*Arbeitsanweisung:*
Gib alle Datensätze erneut aus, ersetze dabei überall „Task“ durch „Anweisung“ und lass alles andere unverändert. Die Bilder werden in der Antwort weggelassen.

*Eingabedaten:*
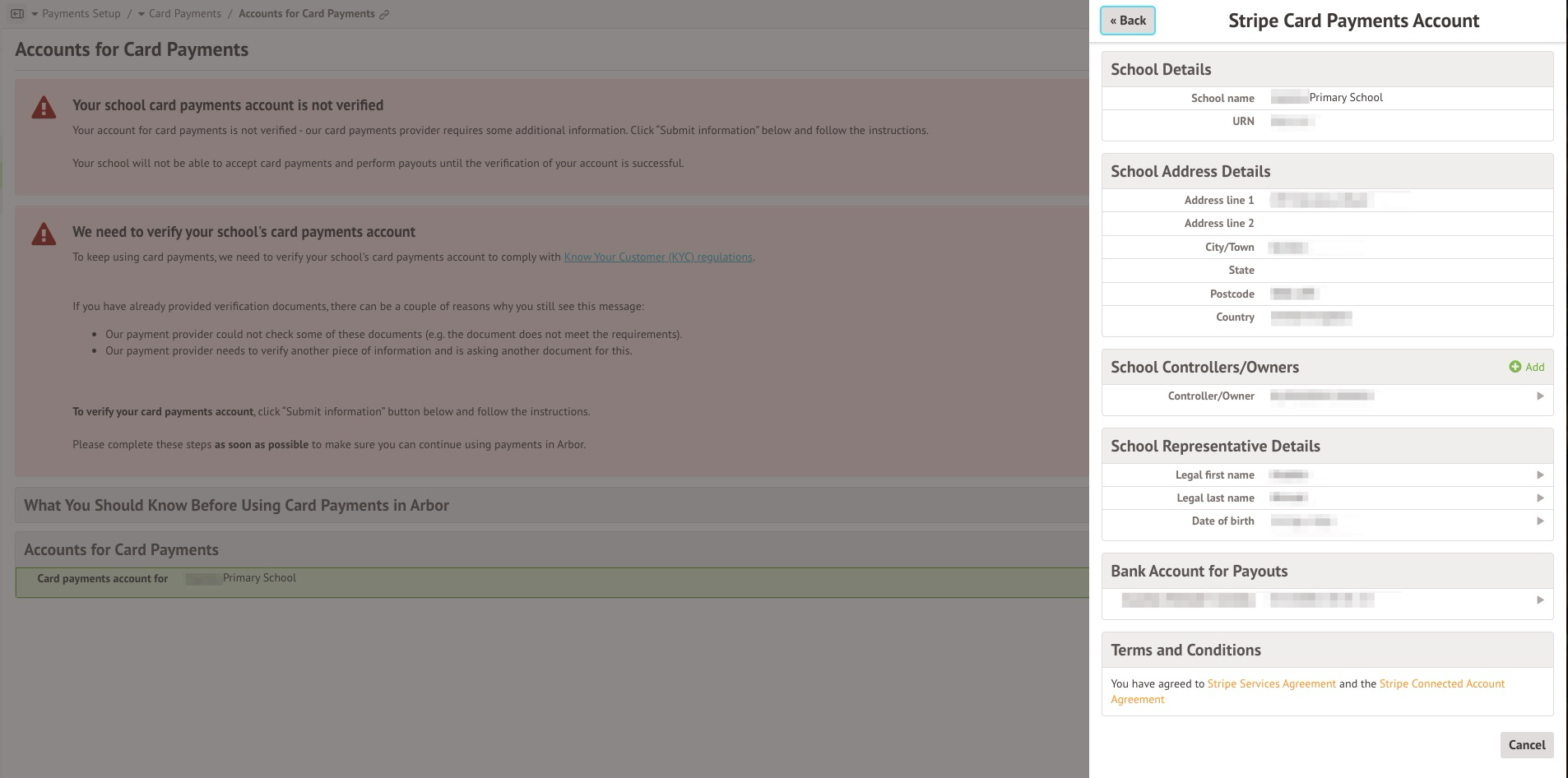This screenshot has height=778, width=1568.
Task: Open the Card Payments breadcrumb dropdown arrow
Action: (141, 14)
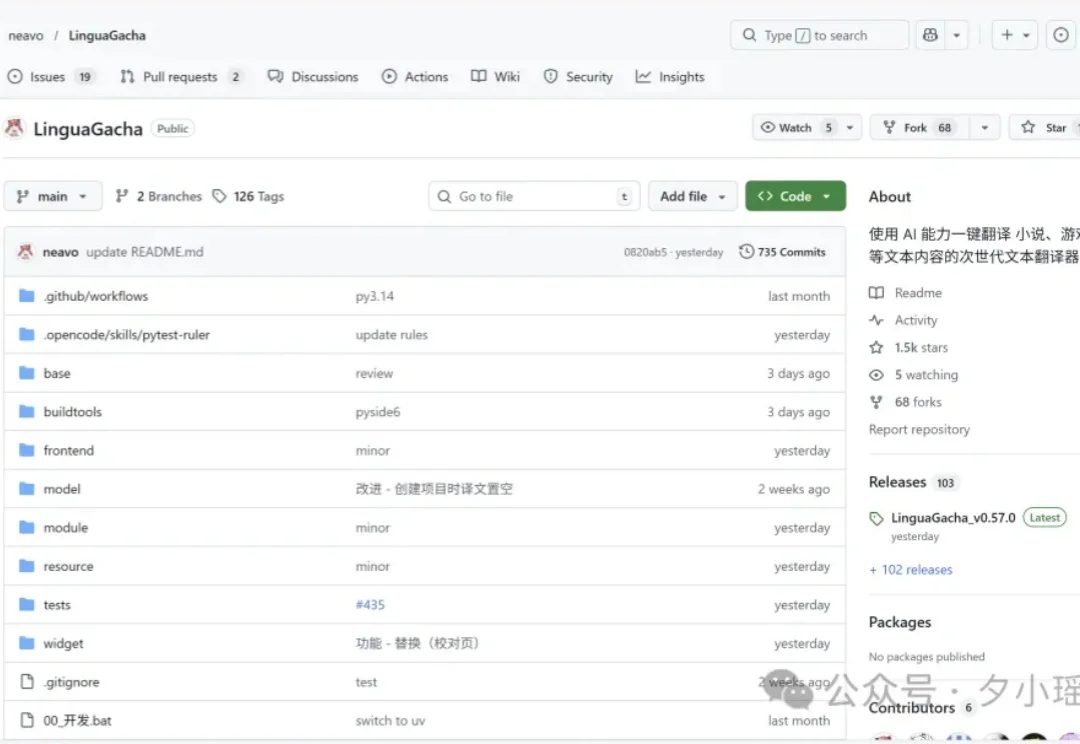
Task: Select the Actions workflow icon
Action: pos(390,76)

*Vollständige Ausgabe:*
This screenshot has height=778, width=1568.
Anweisung: Open the Card Payments breadcrumb dropdown arrow
Action: (141, 14)
Anweisung: Select the Actions workflow icon
Action: pos(390,76)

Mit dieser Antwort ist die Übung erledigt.